- What you need to do -
Report every line of the records below that contains the word "Select", copying each such line in full.

(begin)

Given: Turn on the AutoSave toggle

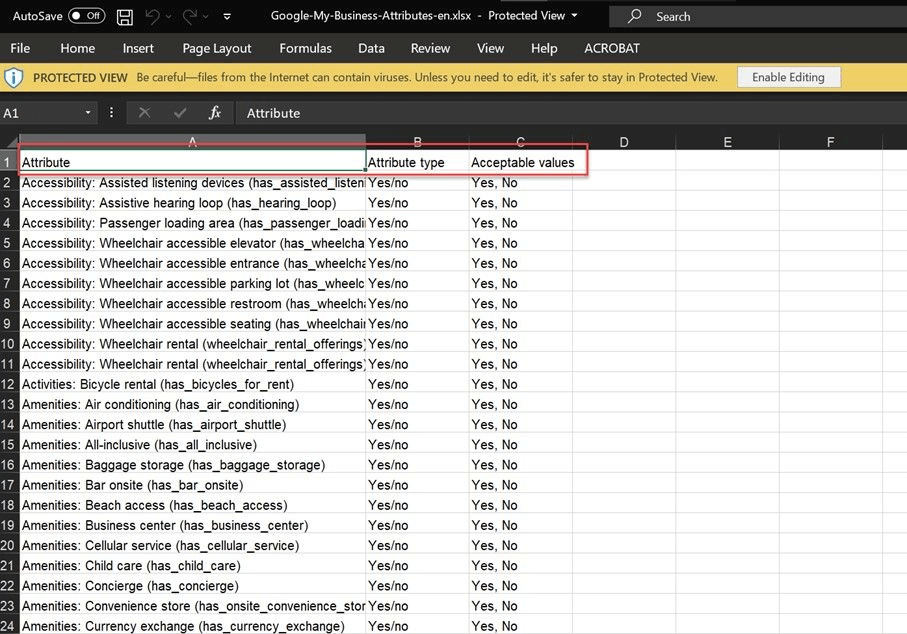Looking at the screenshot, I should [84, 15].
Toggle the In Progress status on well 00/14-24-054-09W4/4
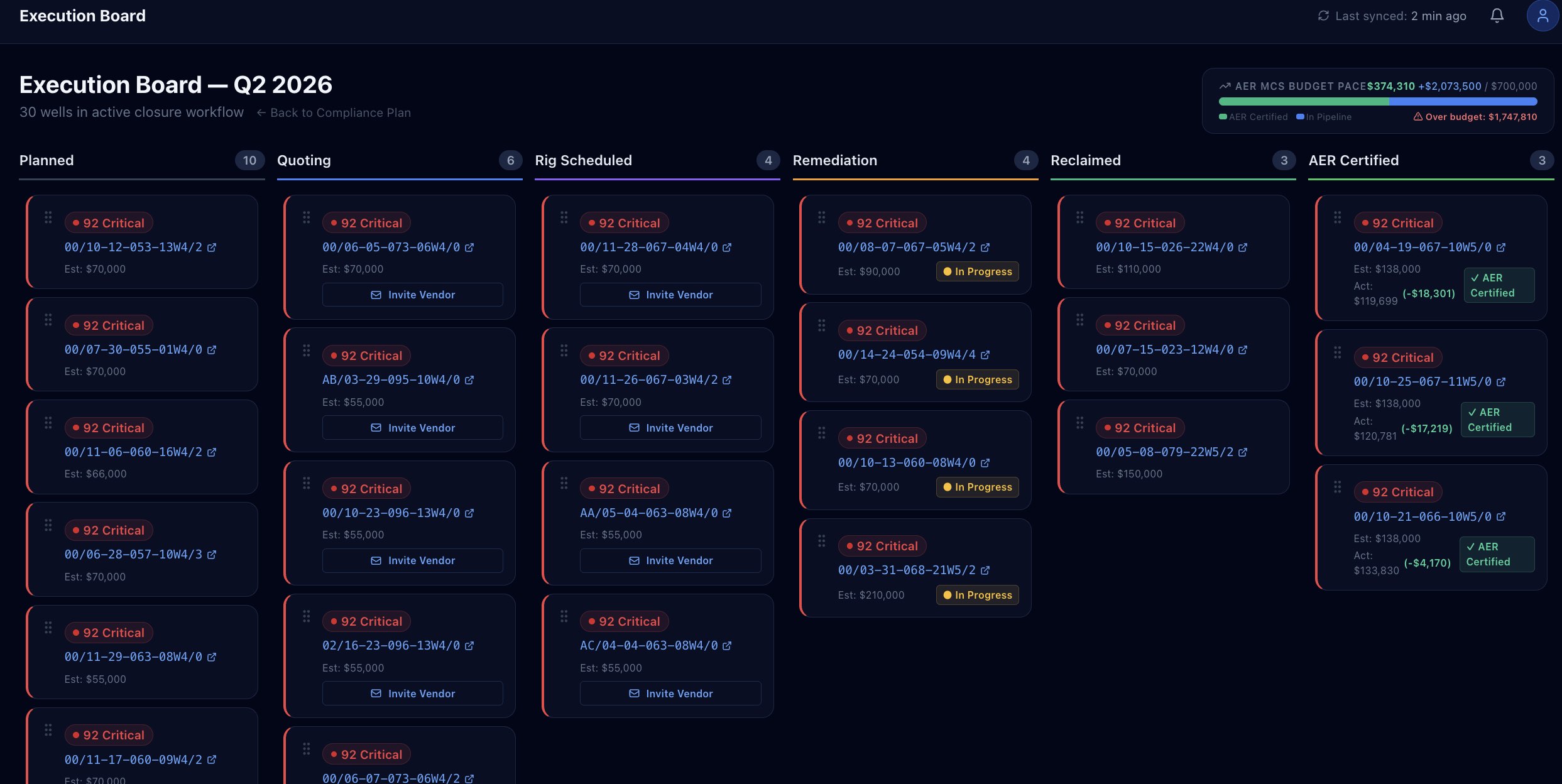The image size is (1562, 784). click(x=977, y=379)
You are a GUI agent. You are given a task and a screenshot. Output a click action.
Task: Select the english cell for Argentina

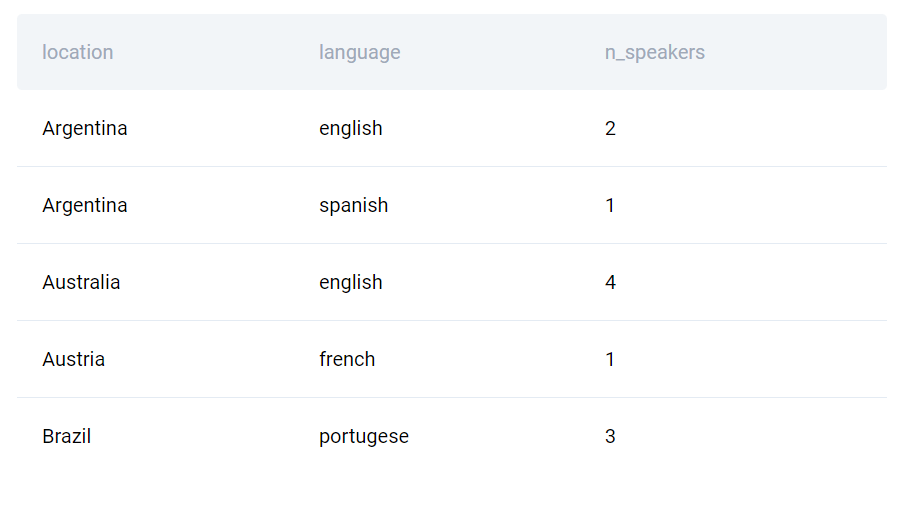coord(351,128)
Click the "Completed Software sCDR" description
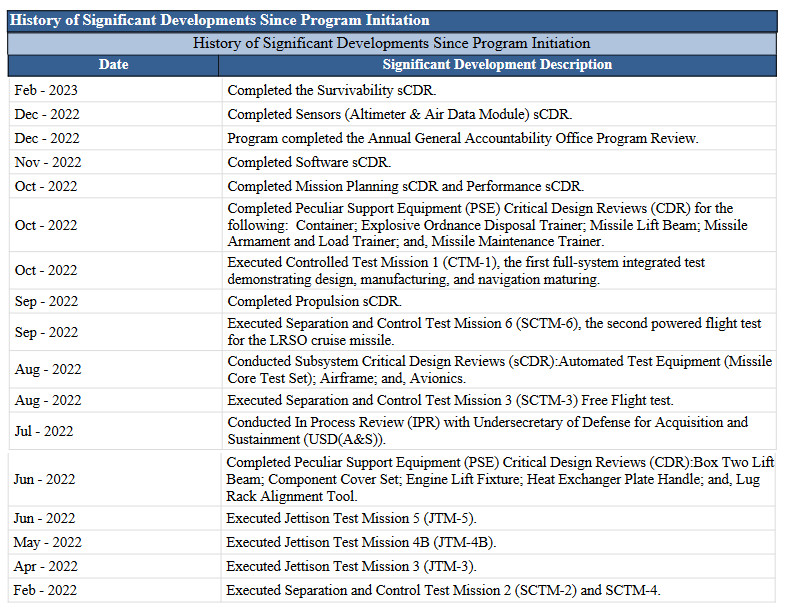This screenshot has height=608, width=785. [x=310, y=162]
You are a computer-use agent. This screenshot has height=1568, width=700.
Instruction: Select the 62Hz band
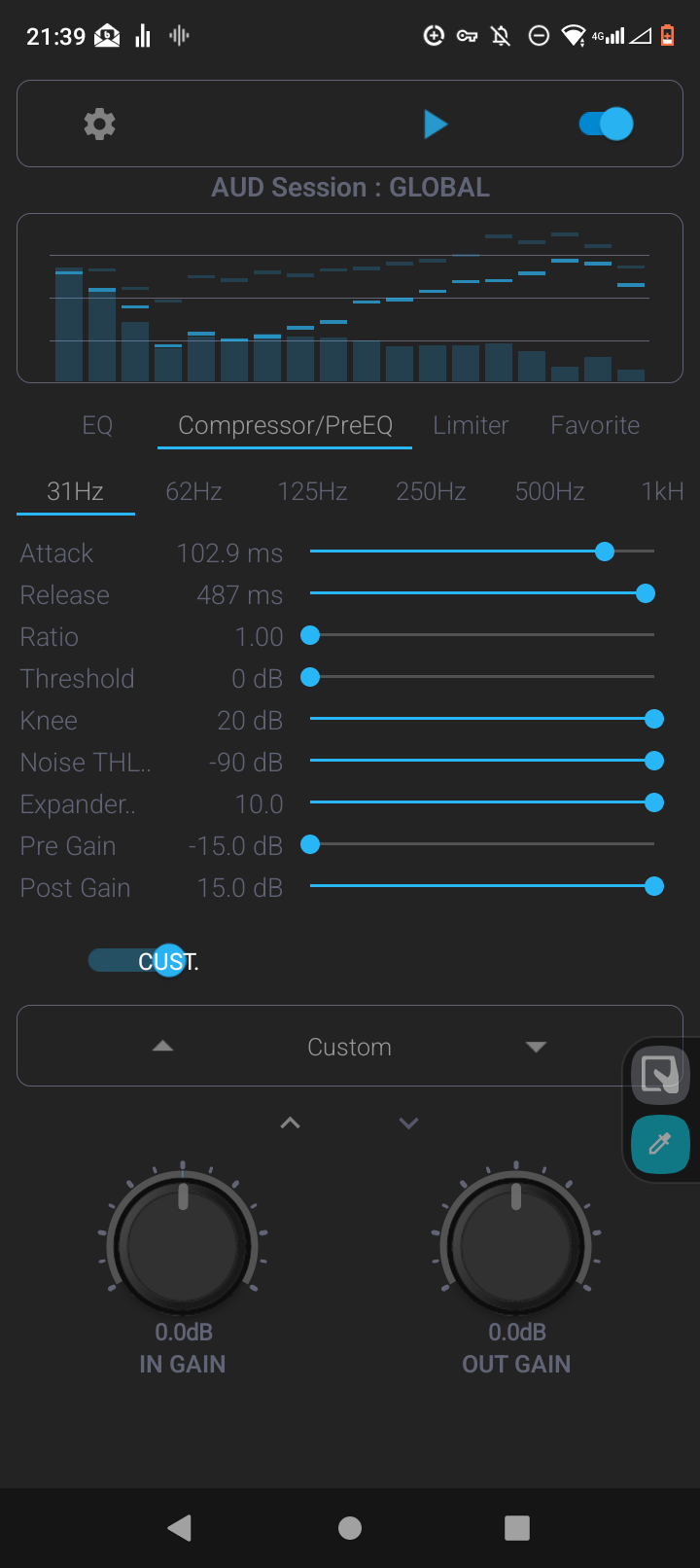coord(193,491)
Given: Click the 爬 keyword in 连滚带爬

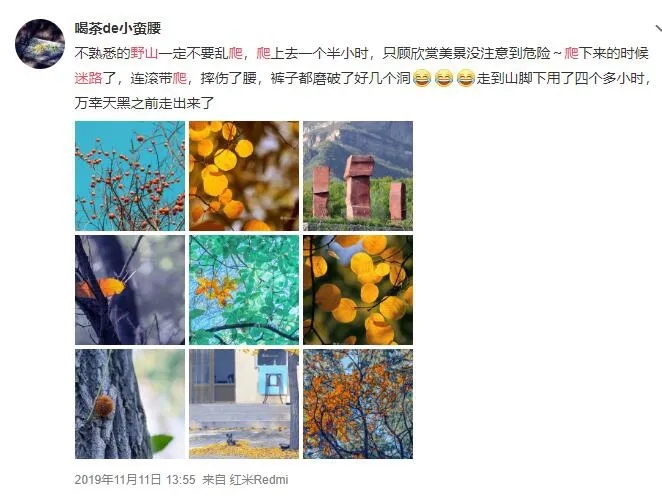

(end)

- Solution -
Task: Select the english cell for Argentina
Instruction: Select the 62Hz band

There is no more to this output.